Excerpted passage Start Marker
Meet Fifi. She's no ordinary cat. In fact, at more than 9kg she is the size of two normal cats put together. Fifi (pictured below) will do whatever it takes to get food: pestering people into feeding her; stealing from other cats and even helping herself to bird food from the garden.
While the sheer size of Fifi and her elaborate efforts to eat may appear comical, she is an example of a growing health crisis among Britain's pets, according to the People's Dispensary for Sick Animals (PDSA), an animal welfare charity.
Another example of the animal obesity epidemic is Jumbo Jack, a springer spaniel whose love of food has led him to tip the scales at 22kg instead of the normal 10kg. Deco, a golden Labrador, weighs 55kg – virtually double what he should be. Perhaps his finest hour was getting through 36 buns in one sitting, although he did leave the empty cases lined up on the kitchen floor. In an attempt to stop him from eating everything in sight, his desperate owner has installed a safety gate to keep him out of the kitchen.
Behind the wry tales of greedy pets lies a serious issue, with millions of animals being overfed and dying earlier than they should, campaigners claim. One in three dogs and one in four cats are obese. That equates to 5.9 million fat pets staggering around the streets of Britain – 2.9 million dogs and three million cats.
People giving their animals too many treats instead of taking them for walks and not controlling their diet are among the causes.
Excerpted passage End Marker
Given data Start Marker
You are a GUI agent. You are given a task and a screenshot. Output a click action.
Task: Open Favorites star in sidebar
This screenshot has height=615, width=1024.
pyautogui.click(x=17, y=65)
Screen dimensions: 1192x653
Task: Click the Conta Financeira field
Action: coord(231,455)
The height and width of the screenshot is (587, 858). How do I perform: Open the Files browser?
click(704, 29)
Given data End Marker
Given data Start Marker
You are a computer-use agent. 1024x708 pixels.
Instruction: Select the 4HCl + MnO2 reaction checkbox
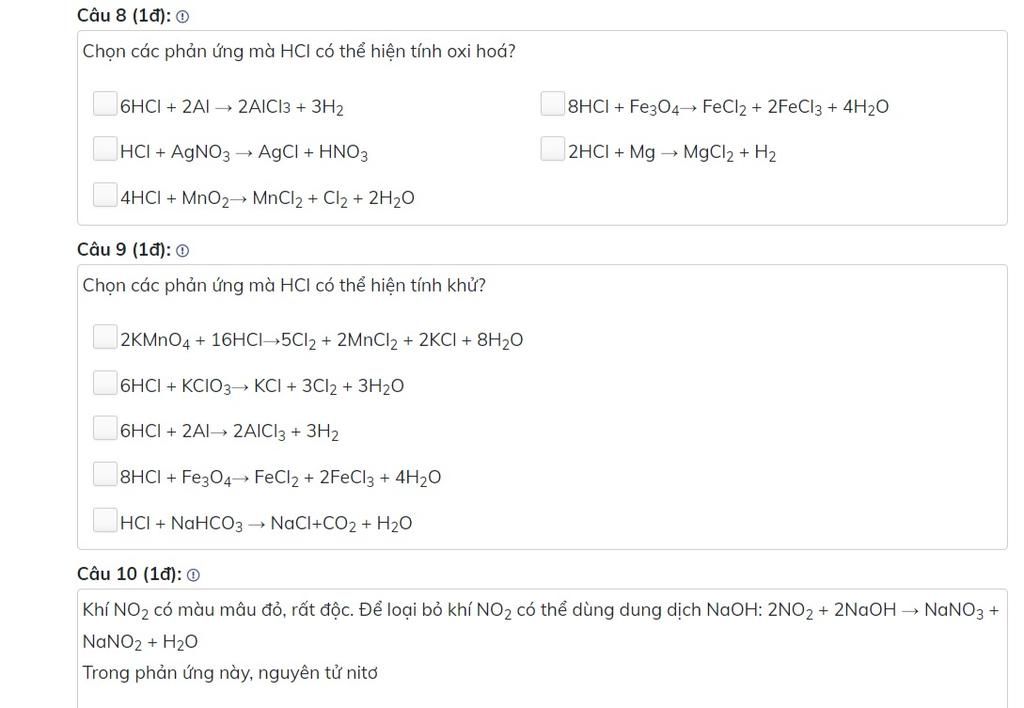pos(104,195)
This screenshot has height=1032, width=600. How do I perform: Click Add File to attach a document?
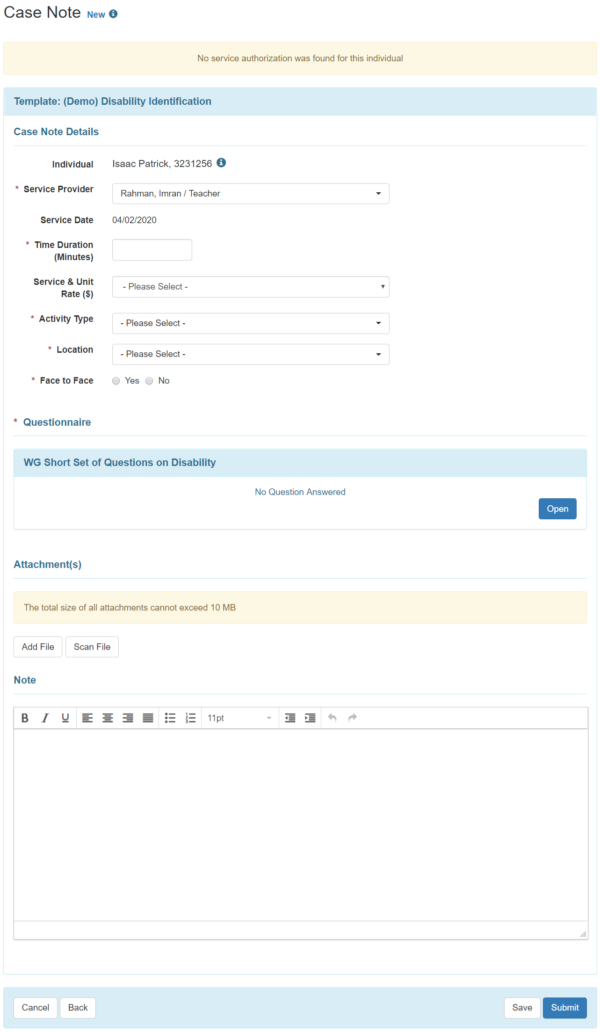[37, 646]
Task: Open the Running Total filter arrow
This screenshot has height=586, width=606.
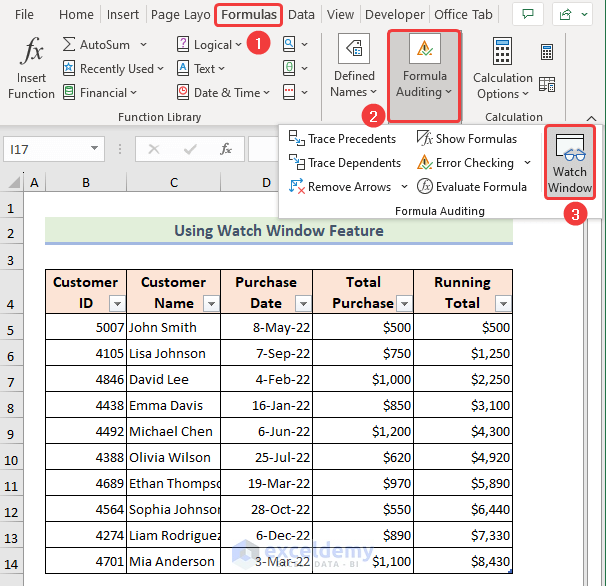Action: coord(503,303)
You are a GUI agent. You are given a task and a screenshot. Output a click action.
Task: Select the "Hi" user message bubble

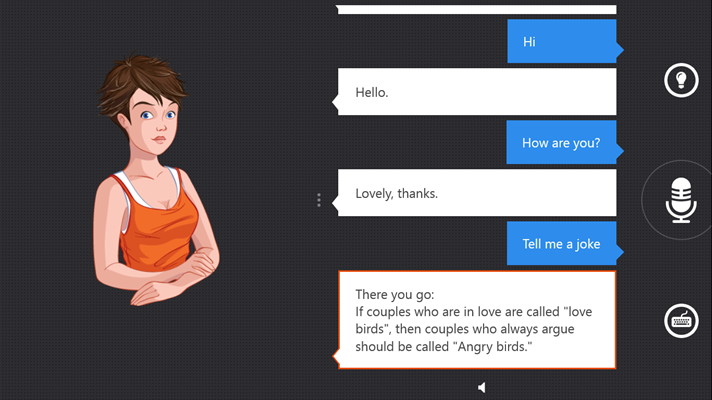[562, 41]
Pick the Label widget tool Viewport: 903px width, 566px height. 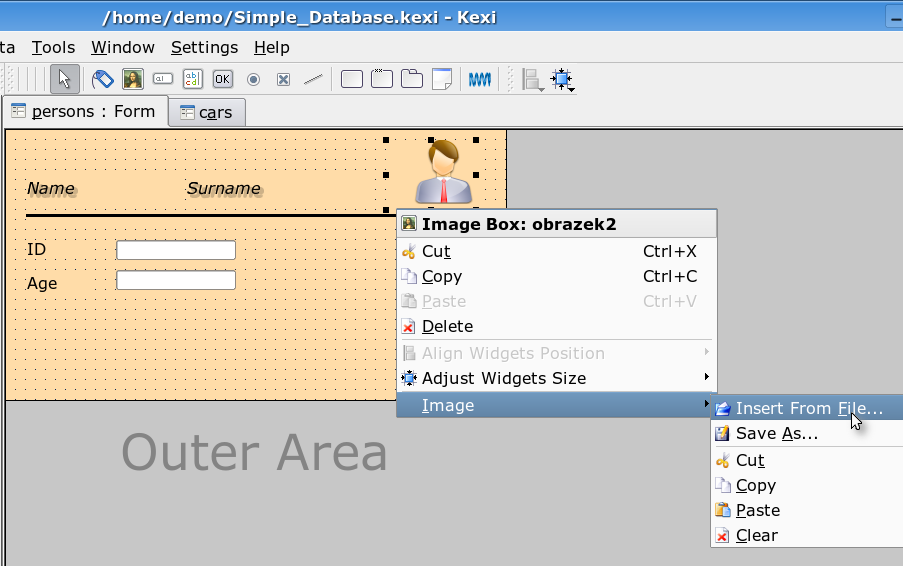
Given data End Marker
Given data Start Marker
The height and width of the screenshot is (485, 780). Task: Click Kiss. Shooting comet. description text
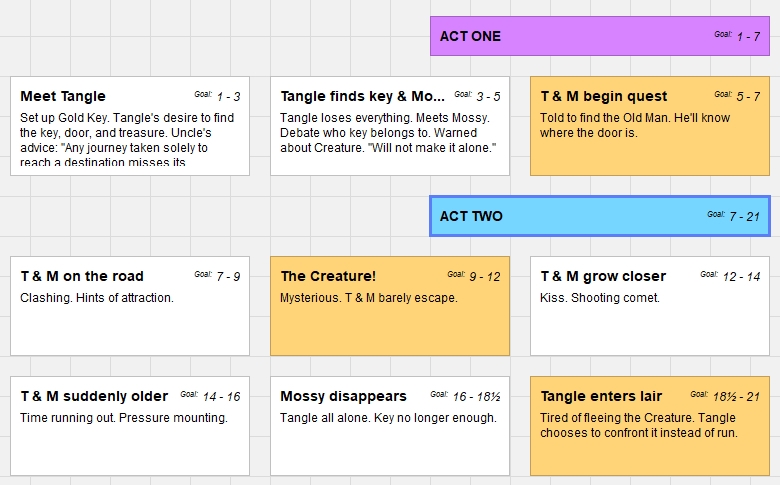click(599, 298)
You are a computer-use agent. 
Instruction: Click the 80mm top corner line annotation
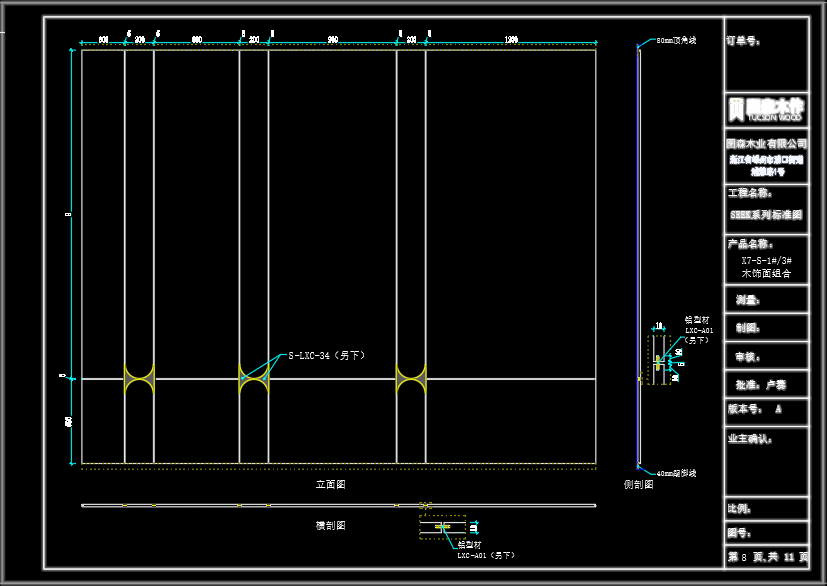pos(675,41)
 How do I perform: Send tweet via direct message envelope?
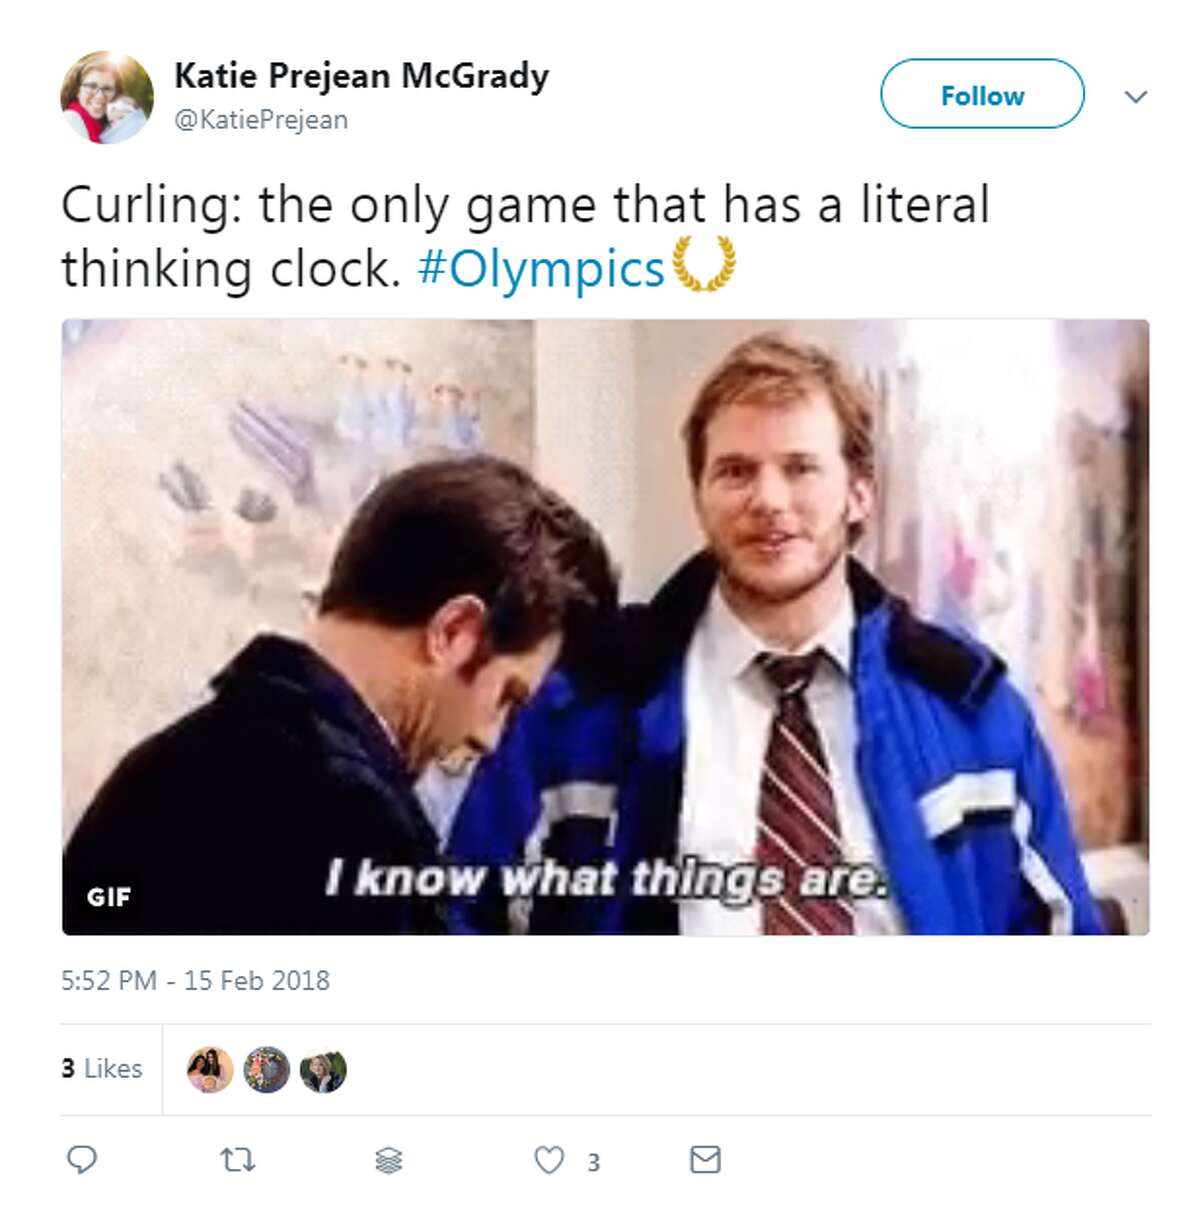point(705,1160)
Given data End Marker
Aim of the task ->
Write out the passage on pet obesity from "Meet Fifi. She's" up to and including "from the garden.", substituting "typical" for "ordinary".

Output ->
Meet Fifi. She's no typical cat. In fact, at more than 9kg she is the size of two normal cats put together. Fifi (pictured below) will do whatever it takes to get food: pestering people into feeding her; stealing from other cats and even helping herself to bird food from the garden.